### Description of the task
Rewrite the entries below as a numbered list, leaving out the blank lines.
[start of Raw data]
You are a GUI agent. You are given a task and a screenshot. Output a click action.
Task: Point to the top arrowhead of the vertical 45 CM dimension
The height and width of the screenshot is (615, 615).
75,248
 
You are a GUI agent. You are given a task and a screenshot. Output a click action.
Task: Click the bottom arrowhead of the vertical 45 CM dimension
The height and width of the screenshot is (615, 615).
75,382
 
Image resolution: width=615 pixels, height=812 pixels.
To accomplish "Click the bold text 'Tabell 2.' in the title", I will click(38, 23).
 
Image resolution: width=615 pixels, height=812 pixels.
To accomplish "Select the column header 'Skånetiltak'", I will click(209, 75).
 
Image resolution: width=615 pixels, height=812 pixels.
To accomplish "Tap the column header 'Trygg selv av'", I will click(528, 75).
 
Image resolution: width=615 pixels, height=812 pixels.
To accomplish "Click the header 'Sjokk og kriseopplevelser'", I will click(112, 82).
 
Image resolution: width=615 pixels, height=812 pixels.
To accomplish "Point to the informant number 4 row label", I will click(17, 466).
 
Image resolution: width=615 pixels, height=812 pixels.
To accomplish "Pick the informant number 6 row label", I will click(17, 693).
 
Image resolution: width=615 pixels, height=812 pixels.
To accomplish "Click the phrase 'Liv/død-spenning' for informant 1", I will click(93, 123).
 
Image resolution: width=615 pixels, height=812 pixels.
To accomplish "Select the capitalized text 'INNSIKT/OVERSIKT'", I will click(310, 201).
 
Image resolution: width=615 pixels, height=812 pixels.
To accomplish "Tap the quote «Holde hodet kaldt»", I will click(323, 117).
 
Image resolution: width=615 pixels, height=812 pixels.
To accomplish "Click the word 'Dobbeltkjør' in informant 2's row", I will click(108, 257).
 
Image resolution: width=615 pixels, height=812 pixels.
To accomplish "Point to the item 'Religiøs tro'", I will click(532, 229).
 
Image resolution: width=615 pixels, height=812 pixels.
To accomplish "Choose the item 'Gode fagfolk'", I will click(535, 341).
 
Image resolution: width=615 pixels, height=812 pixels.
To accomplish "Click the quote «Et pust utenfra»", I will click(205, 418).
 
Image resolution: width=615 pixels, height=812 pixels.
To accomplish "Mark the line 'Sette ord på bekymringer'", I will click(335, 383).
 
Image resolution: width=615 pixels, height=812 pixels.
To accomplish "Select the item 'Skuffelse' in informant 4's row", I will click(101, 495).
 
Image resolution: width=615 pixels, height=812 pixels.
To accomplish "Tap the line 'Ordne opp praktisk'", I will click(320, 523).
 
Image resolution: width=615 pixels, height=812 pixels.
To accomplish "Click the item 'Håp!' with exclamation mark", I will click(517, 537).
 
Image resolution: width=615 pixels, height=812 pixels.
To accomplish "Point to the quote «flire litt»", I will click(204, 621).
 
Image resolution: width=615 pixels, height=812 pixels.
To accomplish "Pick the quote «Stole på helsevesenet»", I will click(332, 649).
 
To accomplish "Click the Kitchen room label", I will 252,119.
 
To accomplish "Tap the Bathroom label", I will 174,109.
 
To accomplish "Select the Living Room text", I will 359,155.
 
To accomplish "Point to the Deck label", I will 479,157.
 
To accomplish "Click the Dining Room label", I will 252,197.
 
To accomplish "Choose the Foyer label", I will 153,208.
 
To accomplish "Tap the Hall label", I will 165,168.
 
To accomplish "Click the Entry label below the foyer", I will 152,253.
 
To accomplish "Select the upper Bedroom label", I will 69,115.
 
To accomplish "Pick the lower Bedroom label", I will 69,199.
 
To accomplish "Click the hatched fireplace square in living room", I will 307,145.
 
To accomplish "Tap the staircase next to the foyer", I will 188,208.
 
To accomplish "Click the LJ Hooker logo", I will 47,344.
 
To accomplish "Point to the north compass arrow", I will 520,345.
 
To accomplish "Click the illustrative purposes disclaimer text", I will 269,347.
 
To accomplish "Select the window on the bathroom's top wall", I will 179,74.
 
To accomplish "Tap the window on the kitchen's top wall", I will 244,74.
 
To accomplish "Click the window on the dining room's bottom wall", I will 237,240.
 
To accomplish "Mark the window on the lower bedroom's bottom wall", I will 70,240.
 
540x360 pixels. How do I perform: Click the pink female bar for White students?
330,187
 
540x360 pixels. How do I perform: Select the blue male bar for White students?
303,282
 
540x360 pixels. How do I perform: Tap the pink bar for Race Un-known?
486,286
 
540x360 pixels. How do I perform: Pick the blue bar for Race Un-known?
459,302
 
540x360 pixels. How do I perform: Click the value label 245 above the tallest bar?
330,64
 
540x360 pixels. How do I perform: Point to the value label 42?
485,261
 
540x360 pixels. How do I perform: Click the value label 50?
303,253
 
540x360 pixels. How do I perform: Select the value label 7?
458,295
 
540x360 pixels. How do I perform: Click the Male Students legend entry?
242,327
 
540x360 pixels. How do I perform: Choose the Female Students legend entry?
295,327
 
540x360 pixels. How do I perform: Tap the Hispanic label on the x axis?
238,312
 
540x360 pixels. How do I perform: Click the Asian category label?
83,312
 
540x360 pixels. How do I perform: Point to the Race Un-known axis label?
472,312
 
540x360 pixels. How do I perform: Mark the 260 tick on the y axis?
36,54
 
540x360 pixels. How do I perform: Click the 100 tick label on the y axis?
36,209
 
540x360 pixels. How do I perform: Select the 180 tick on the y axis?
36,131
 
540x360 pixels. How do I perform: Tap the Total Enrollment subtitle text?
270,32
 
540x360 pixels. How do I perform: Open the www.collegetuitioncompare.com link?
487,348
[end of Raw data]
### Output of the exercise
1. You are a GUI agent. You are given a task and a screenshot. Output a click action.
2. Task: Point to the top arrowhead of the vertical 45 CM dimension
3. The height and width of the screenshot is (615, 615).
4. 75,248
5. You are a GUI agent. You are given a task and a screenshot. Output a click action.
6. Task: Click the bottom arrowhead of the vertical 45 CM dimension
7. The height and width of the screenshot is (615, 615).
8. 75,382
9. Image resolution: width=615 pixels, height=812 pixels.
10. To accomplish "Click the bold text 'Tabell 2.' in the title", I will click(38, 23).
11. Image resolution: width=615 pixels, height=812 pixels.
12. To accomplish "Select the column header 'Skånetiltak'", I will click(209, 75).
13. Image resolution: width=615 pixels, height=812 pixels.
14. To accomplish "Tap the column header 'Trygg selv av'", I will click(528, 75).
15. Image resolution: width=615 pixels, height=812 pixels.
16. To accomplish "Click the header 'Sjokk og kriseopplevelser'", I will click(112, 82).
17. Image resolution: width=615 pixels, height=812 pixels.
18. To accomplish "Point to the informant number 4 row label", I will click(17, 466).
19. Image resolution: width=615 pixels, height=812 pixels.
20. To accomplish "Pick the informant number 6 row label", I will click(17, 693).
21. Image resolution: width=615 pixels, height=812 pixels.
22. To accomplish "Click the phrase 'Liv/død-spenning' for informant 1", I will click(93, 123).
23. Image resolution: width=615 pixels, height=812 pixels.
24. To accomplish "Select the capitalized text 'INNSIKT/OVERSIKT'", I will click(310, 201).
25. Image resolution: width=615 pixels, height=812 pixels.
26. To accomplish "Tap the quote «Holde hodet kaldt»", I will click(323, 117).
27. Image resolution: width=615 pixels, height=812 pixels.
28. To accomplish "Click the word 'Dobbeltkjør' in informant 2's row", I will click(108, 257).
29. Image resolution: width=615 pixels, height=812 pixels.
30. To accomplish "Point to the item 'Religiøs tro'", I will click(532, 229).
31. Image resolution: width=615 pixels, height=812 pixels.
32. To accomplish "Choose the item 'Gode fagfolk'", I will click(535, 341).
33. Image resolution: width=615 pixels, height=812 pixels.
34. To accomplish "Click the quote «Et pust utenfra»", I will click(205, 418).
35. Image resolution: width=615 pixels, height=812 pixels.
36. To accomplish "Mark the line 'Sette ord på bekymringer'", I will click(335, 383).
37. Image resolution: width=615 pixels, height=812 pixels.
38. To accomplish "Select the item 'Skuffelse' in informant 4's row", I will click(101, 495).
39. Image resolution: width=615 pixels, height=812 pixels.
40. To accomplish "Tap the line 'Ordne opp praktisk'", I will click(320, 523).
41. Image resolution: width=615 pixels, height=812 pixels.
42. To accomplish "Click the item 'Håp!' with exclamation mark", I will click(517, 537).
43. Image resolution: width=615 pixels, height=812 pixels.
44. To accomplish "Point to the quote «flire litt»", I will click(204, 621).
45. Image resolution: width=615 pixels, height=812 pixels.
46. To accomplish "Pick the quote «Stole på helsevesenet»", I will click(332, 649).
47. To accomplish "Click the Kitchen room label", I will 252,119.
48. To accomplish "Tap the Bathroom label", I will 174,109.
49. To accomplish "Select the Living Room text", I will 359,155.
50. To accomplish "Point to the Deck label", I will 479,157.
51. To accomplish "Click the Dining Room label", I will 252,197.
52. To accomplish "Choose the Foyer label", I will 153,208.
53. To accomplish "Tap the Hall label", I will 165,168.
54. To accomplish "Click the Entry label below the foyer", I will 152,253.
55. To accomplish "Select the upper Bedroom label", I will 69,115.
56. To accomplish "Pick the lower Bedroom label", I will 69,199.
57. To accomplish "Click the hatched fireplace square in living room", I will 307,145.
58. To accomplish "Tap the staircase next to the foyer", I will 188,208.
59. To accomplish "Click the LJ Hooker logo", I will 47,344.
60. To accomplish "Point to the north compass arrow", I will 520,345.
61. To accomplish "Click the illustrative purposes disclaimer text", I will 269,347.
62. To accomplish "Select the window on the bathroom's top wall", I will 179,74.
63. To accomplish "Tap the window on the kitchen's top wall", I will 244,74.
64. To accomplish "Click the window on the dining room's bottom wall", I will 237,240.
65. To accomplish "Mark the window on the lower bedroom's bottom wall", I will 70,240.
66. 540x360 pixels. How do I perform: Click the pink female bar for White students?
67. 330,187
68. 540x360 pixels. How do I perform: Select the blue male bar for White students?
69. 303,282
70. 540x360 pixels. How do I perform: Tap the pink bar for Race Un-known?
71. 486,286
72. 540x360 pixels. How do I perform: Pick the blue bar for Race Un-known?
73. 459,302
74. 540x360 pixels. How do I perform: Click the value label 245 above the tallest bar?
75. 330,64
76. 540x360 pixels. How do I perform: Point to the value label 42?
77. 485,261
78. 540x360 pixels. How do I perform: Click the value label 50?
79. 303,253
80. 540x360 pixels. How do I perform: Select the value label 7?
81. 458,295
82. 540x360 pixels. How do I perform: Click the Male Students legend entry?
83. 242,327
84. 540x360 pixels. How do I perform: Choose the Female Students legend entry?
85. 295,327
86. 540x360 pixels. How do I perform: Tap the Hispanic label on the x axis?
87. 238,312
88. 540x360 pixels. How do I perform: Click the Asian category label?
89. 83,312
90. 540x360 pixels. How do I perform: Point to the Race Un-known axis label?
91. 472,312
92. 540x360 pixels. How do I perform: Mark the 260 tick on the y axis?
93. 36,54
94. 540x360 pixels. How do I perform: Click the 100 tick label on the y axis?
95. 36,209
96. 540x360 pixels. How do I perform: Select the 180 tick on the y axis?
97. 36,131
98. 540x360 pixels. How do I perform: Tap the Total Enrollment subtitle text?
99. 270,32
100. 540x360 pixels. How do I perform: Open the www.collegetuitioncompare.com link?
101. 487,348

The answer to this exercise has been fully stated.